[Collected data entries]

Content starts

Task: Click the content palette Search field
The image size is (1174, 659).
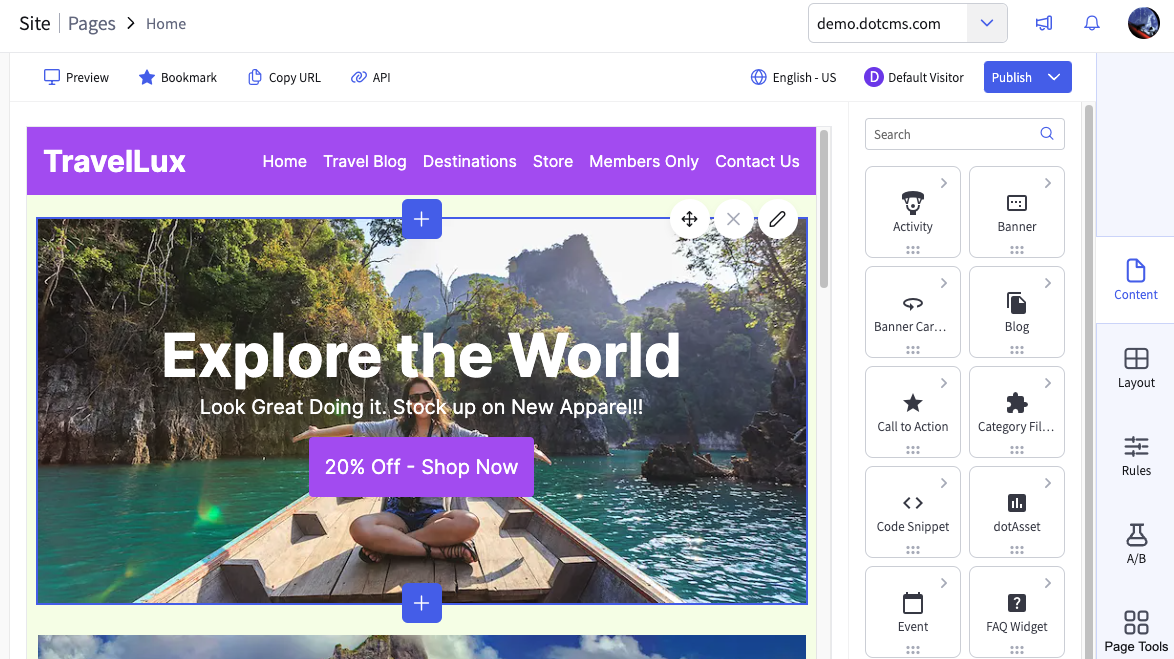Action: [x=964, y=134]
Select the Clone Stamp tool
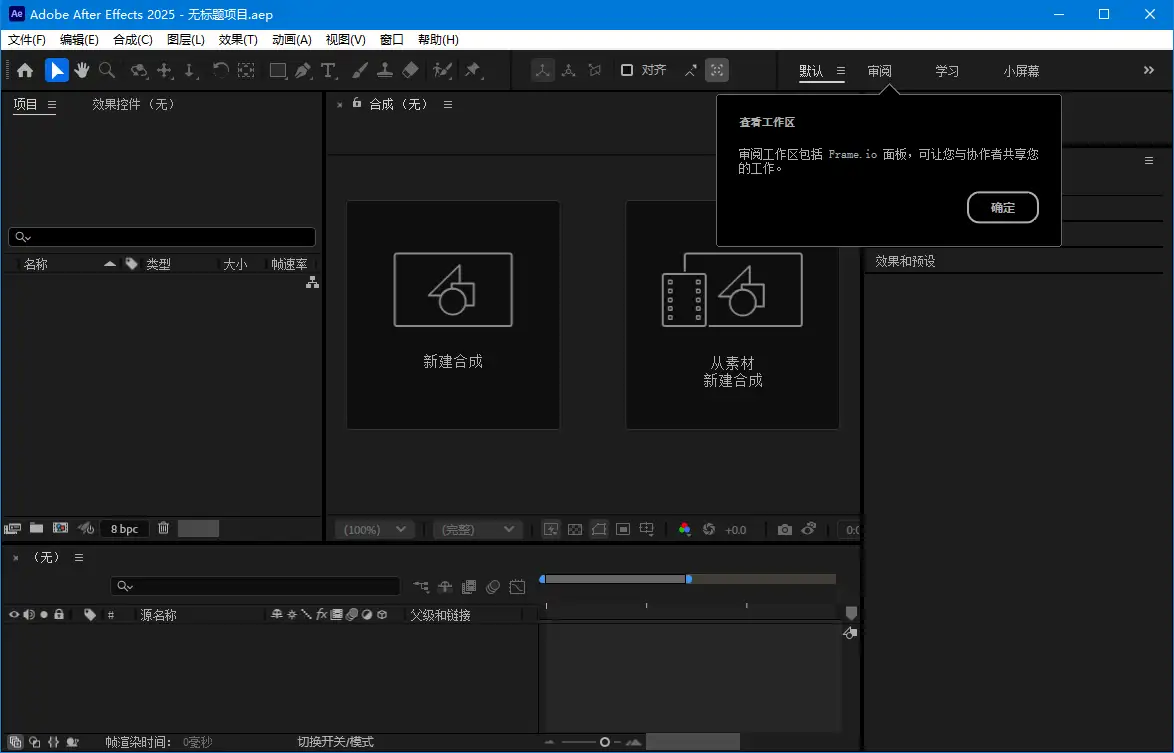 point(385,70)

Content ends

• _ABOUT THIS TASK_:
Each record must be quoted in full and exactly. Do not include the pictures.

• _RESPONSE BELOW_:
Task: Click the content palette Search field
The image size is (1174, 659).
Action: [x=964, y=134]
Select the Clone Stamp tool
 point(385,70)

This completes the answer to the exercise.